**Text provided:**
==========
Eakins Countdown: 35 Days
In 1884, the same year Gross died, J. Thomas Scharf and Thompson Westcott published their fat 3-volume History of Philadelphia. Their glowing entry on the Doctor goes on for several pages (vol. ii; pp. 1623-1625) and there’s a full-page engraved portrait. (It’s engraver, Samuel Sartain, was the son of William Sartain, one of the members of the Selecting Committee who kept The Gross Clinic out of the art display at the Centennial.) Scharf and Westcott skipped over the Eakins connection, but provided a rich and heady description of the man:
He felt that in every case he had a triple duty to perform: first, and above all, to his patient; secondly, to his pupils, and lastly to himself. … As an operator he did his work well, often brilliantly, never recklessly, or for the sake of eclat. It is his boast that he never lost a patient on the table. … His favorite operation is the lateral, performed with the knife, guided by an ordinary staff. He was always cool and self-possessed. No man ever saw his hand tremble, or his eye express fear. His knowledge of topographical anatomy never fails him, and this knowledge is one of the causes of his self possession in the use of the knife.” Dr. Gross can be justly dominated one of Philadelphia’s most distinguished citizens, as he is one of America’s most famous physicians. Whether as surgeon, author, or lecturer, his individuality has been strongly impressed upon the history of the country’s progress and broadening thought. He has not simply kept pace with the advanced stride of scientific research, he has been the intrepid pioneer into many other unexplored regions. As a result, the technical and general literature of the century has not only been enriched, but the heart of humanity has been made much happier. With him, science and philanthropy have been handmaidens.
==========
**Data segment:**

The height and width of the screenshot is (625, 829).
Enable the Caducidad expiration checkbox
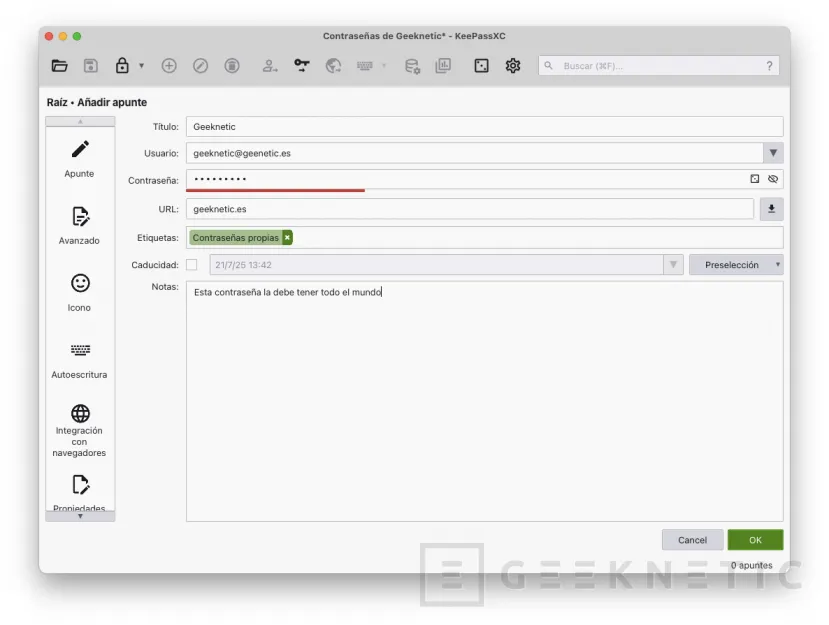pyautogui.click(x=190, y=264)

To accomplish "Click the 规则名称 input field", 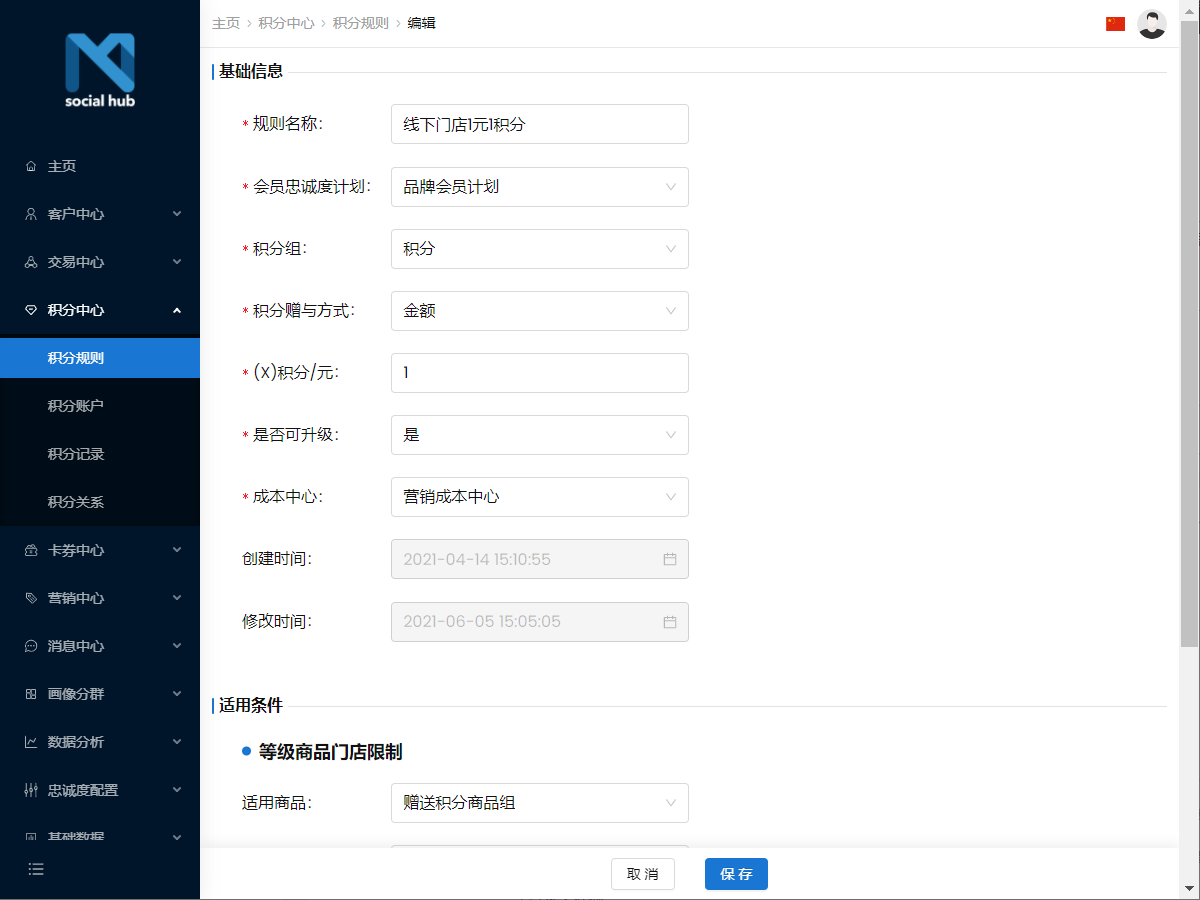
==========
What boast about Dr. Gross does the Eakins Countdown text report?

That he never lost a patient on the table.